Herb Sutter briefly discusses D during interview
Ali Çehreli
acehreli at yahoo.com
Wed Jun 8 00:54:42 PDT 2011
On 06/07/2011 06:30 PM, Jonathan M Davis wrote:
> On 2011-06-07 17:53, Andrej Mitrovic wrote:
>> I'm not sure what he means when he says that D doesn't simplify syntax.
>
> He talked just before that about simplifying declaration syntax so
that it
> reads left-to-right instead of right-to-left, and D didn't do that.

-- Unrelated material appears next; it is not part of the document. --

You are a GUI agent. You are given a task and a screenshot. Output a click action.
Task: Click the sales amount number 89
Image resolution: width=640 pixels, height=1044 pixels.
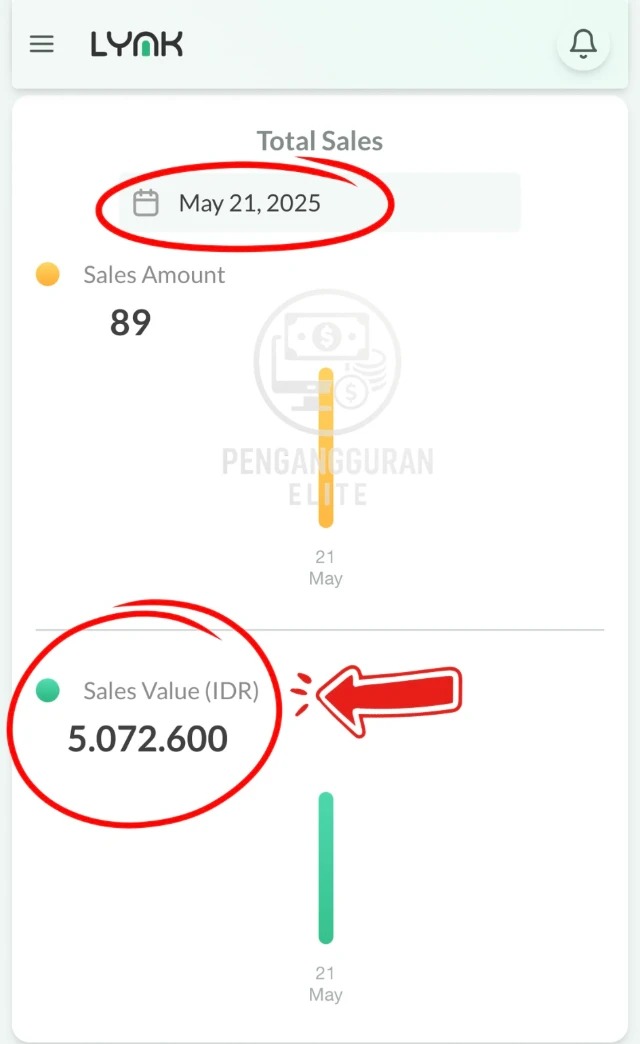tap(130, 323)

I don't think D could use right-to-left. Like this?:
a int;
p *int;
That would be too strange for its heritage.
> For
> instance,
>
> int[4][3] a;
>
> declares a static array of length three where each element of that
array is a
> static array of length 4 where each of those arrays holds an integer.
It's
> read right-to-left
Note that D's syntax fixes the horribly broken one of C. And contrary to
popular belief, only some of C's syntax is right-to-left; notably,
pointers to arrays and pointers to functions are outside-to-inside.

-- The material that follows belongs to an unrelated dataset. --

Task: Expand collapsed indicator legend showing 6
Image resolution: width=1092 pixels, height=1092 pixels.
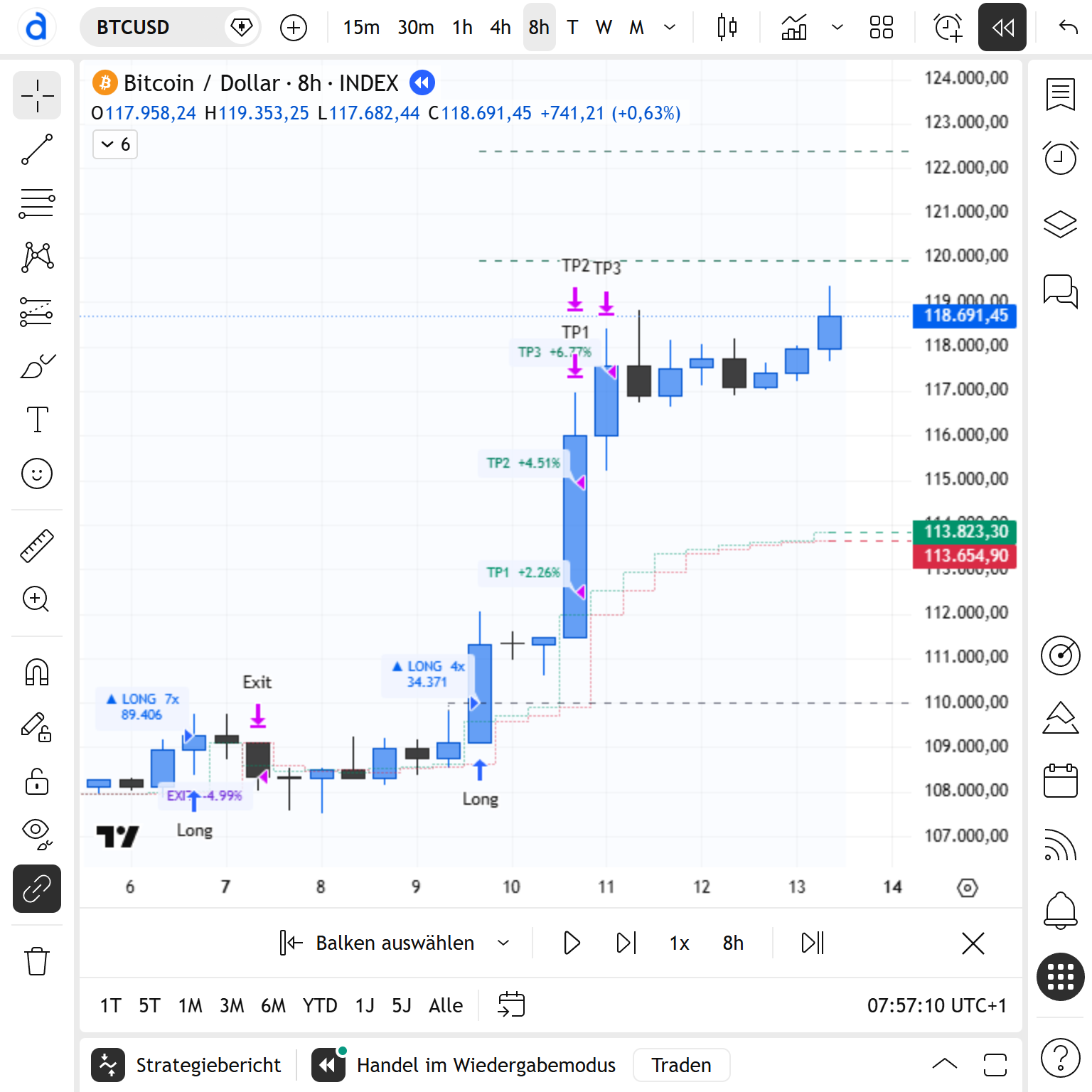Action: pyautogui.click(x=115, y=145)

I never read declarations from right to left. I doubt that anybody does
that. "Code is not Literature". (I stole the title of tomorrow's Silicon
Valley ACCU talk:
http://accu.org/index.php/accu_branches/accu_usa/upcoming) Reading
declarations from right-to-left is cute but there is no value in doing
so. Besides, there are no "array of"s in that declaration at all. It is
a coincidence that the C syntax can be read that way with the added "is
a"s and "of"s.
In D, type is on the left and the variable name is on the right:
int i;
int[4] array;
int[4][3] array_of_array;
That is consistent.
> and throws people off at least some of the time.
It must have thrown only the people who could bend their minds to
somehow accept C's array syntax.
> Because,
> when you go to index it, it's used left-to-right
What is left-to-right? Indexing does one thing: it provides access to
the element with the given number. There is no left nor right in array
indexing.
>
> auto a = i[3]; //out-of-bounds
i[3] accesses the element number 3 of i (yes, with the indicated bug).
There is nothing else. The type of that element is int[4] as it has been
declared. This has nothing to do with left and right.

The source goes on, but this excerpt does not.